CLUB DE CAZA.- A Ñudi y a todos los cazadores heridos que estáis dando la mano más dura de vuestras vidas en estos momentos. A esos cazadores de raza que no se rinden ni dejan caer sus brazos, a los que no se asustan por un mal pronóstico, a los que saben que los últimos cartuchos siempre están por disparar…
Este mes se cumple un año. Doce largos meses en los que las sonrisas no han sucumbido a las lágrimas, ni la luz a la oscuridad, ni la esperanza a la resignación… ni tu cuerpo a ese inesperado órdago que te lanzó la muerte. A esa prueba tan dura que te puso la vida. Maldita sea su estampa. No, amigo Ñudi, dos hemorragias cerebrales y una operación de máximo riesgo no han sido suficientes para quitarte de en medio, para callar la sensatez de tu voz o apagar el brillo de tus ojos. Recuerdo que cuando sucedió todos tragábamos saliva mientras las agujas del reloj, inmisericordes ellas, se movían a golpes de ese siniestro tic-tac que a veces hace que el avance del tiempo parezca una cuenta atrás que nadie quiere. Y también recuerdo a una esposa valiente y a una madre irreductible que removieron cielo y tierra hasta encontrar un neurocirujano que tuviese arrestos de realizar la delicada y peligrosa operación que decidiría tu destino.

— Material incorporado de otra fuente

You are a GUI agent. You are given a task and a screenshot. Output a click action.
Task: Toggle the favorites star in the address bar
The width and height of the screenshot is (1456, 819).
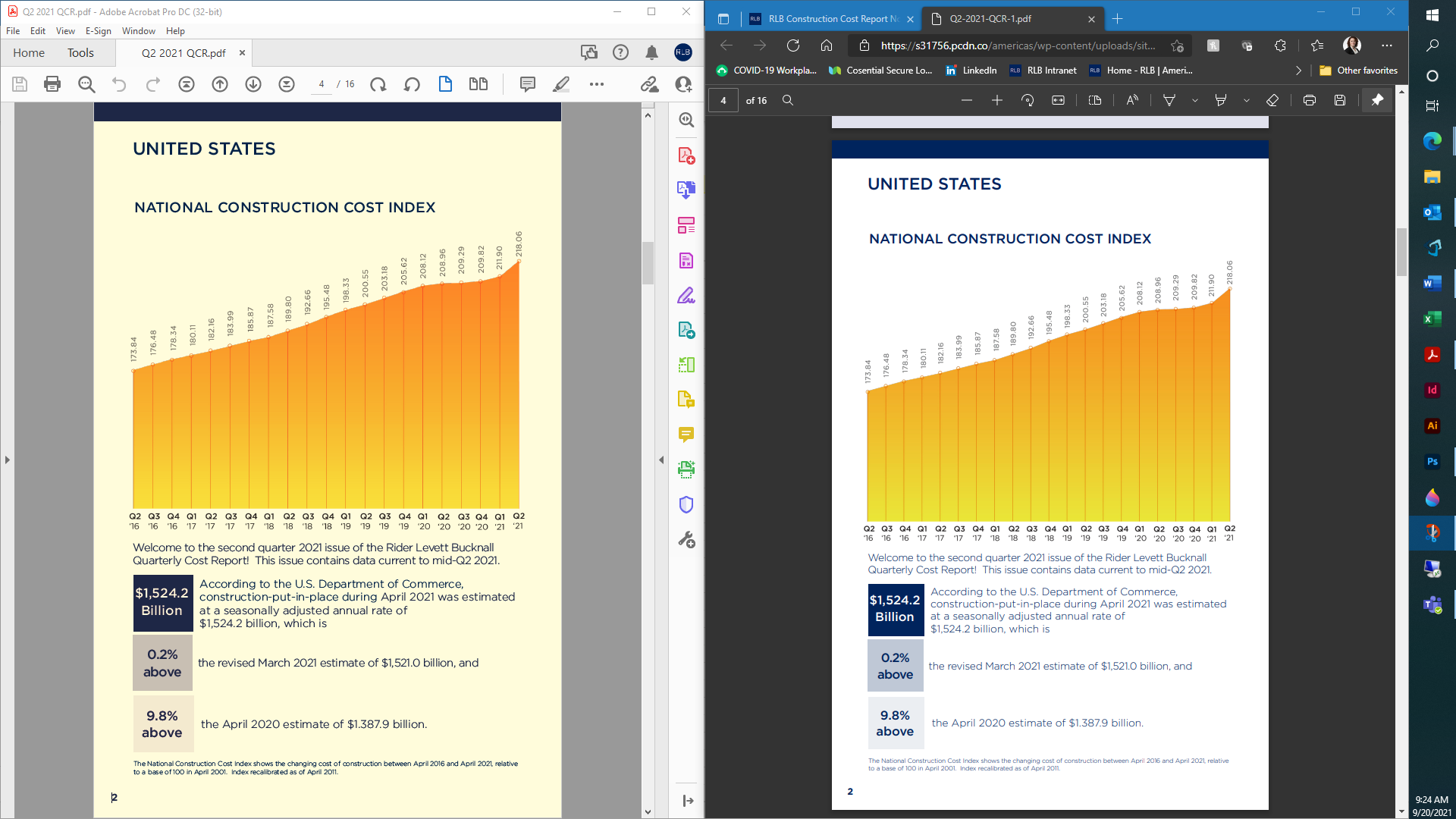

Porque nadie se atrevía a hacerla, nos dijeron.
El otro día volviste a entrar por la puerta de la redacción. Cojeando, con el brazo izquierdo aún convaleciente y guiñando un ojo para poder vernos bien. Llegaste como el que llega de una guerra, como el que se levanta y se sacude el polvo, como el que comienza a caminar, renqueante, después de lamerse las heridas. Tu mirada sigue siendo la misma, aunque ahora arrastra un poso de veteranía diferente. Ese que sólo se aprende en la escuela de pasarlas putas, cuando estás a punto de morder el polvo y de perder una reyerta a navajazos contigo mismo, con tu peor enemigo.
Nada más darnos el abrazo te dirigiste a tu mesa, la de Trofeo, y te sentaste en tu silla de director. Un año después. Sólo venías de visita, pero no pudiste evitarlo y empezaste a revisar papeles, a hacer preguntas, a sugerir temas para reportajes… Juan Francisco París te pasó el teléfono. «Mariano Aguayo», dijo, y tú lo cogiste y volviste a sonreír. «En la vida nunca esperas que pase esto. Pero pasa», comentaste con una serenidad que a mí me pareció poética.
No tardaste en pedirlo. Como siempre, porque siempre pides y casi nunca compras. «¿Quién fuma rubio?». «No me jodas, ¿todavía sigues dándole?», te recriminé. «De algo hay que morir», respondiste sonriendo con ironía. Y bajamos a la calle. Nos contaste que cuando en una de tus revisiones médicas el oculista te mostró la silueta de un pájaro y te preguntó que a qué animal correspondía tú le respondiste sin vacilar: «A una mirla», adivinando la especie y el sexo del simbolito, para asombro del galeno. Y es que un cazador siempre es un cazador. Aun cuando los caprichos del destino se empeñan en impedírselo.
Por eso quiero dedicarte hoy esta página. A ti y a todos los cazadores heridos que estáis dando la mano más dura de vuestras vidas en estos momentos. A esos cazadores de raza que, como tú, no se rinden ni dejan caer sus brazos, a los que luchan por darle en el codillo a la mala fortuna, por acudir al remate de la enfermedad y hundirle el cuchillo hasta las cachas. Con rabia. Con fuerza. A los que no se asustan por un mal pronóstico, a los que saben que todo va a salir bien y que los últimos cartuchos siempre están por disparar. A los que, como tú, aguardan una recuperación para volver a pisar de nuevo el campo y sentirse vivos, moviendo monte tras sus perros.
«Ojalá me recupere y vuelva pronto», dijiste antes de marchar. No me cabe la menor duda de que así será. Los que te conocemos sabemos que puedes con esto y con mucho más. Así que termina de curarte y regresa cuanto antes. Que el mundo de la caza se hace un poquito más pequeño cada mes que pasa y no cuenta con tu pluma para hacerlo girar. Que se te echa de menos y te estamos esperando a los pies de los cañones. Humeantes, como a ti te gustan. Maestro.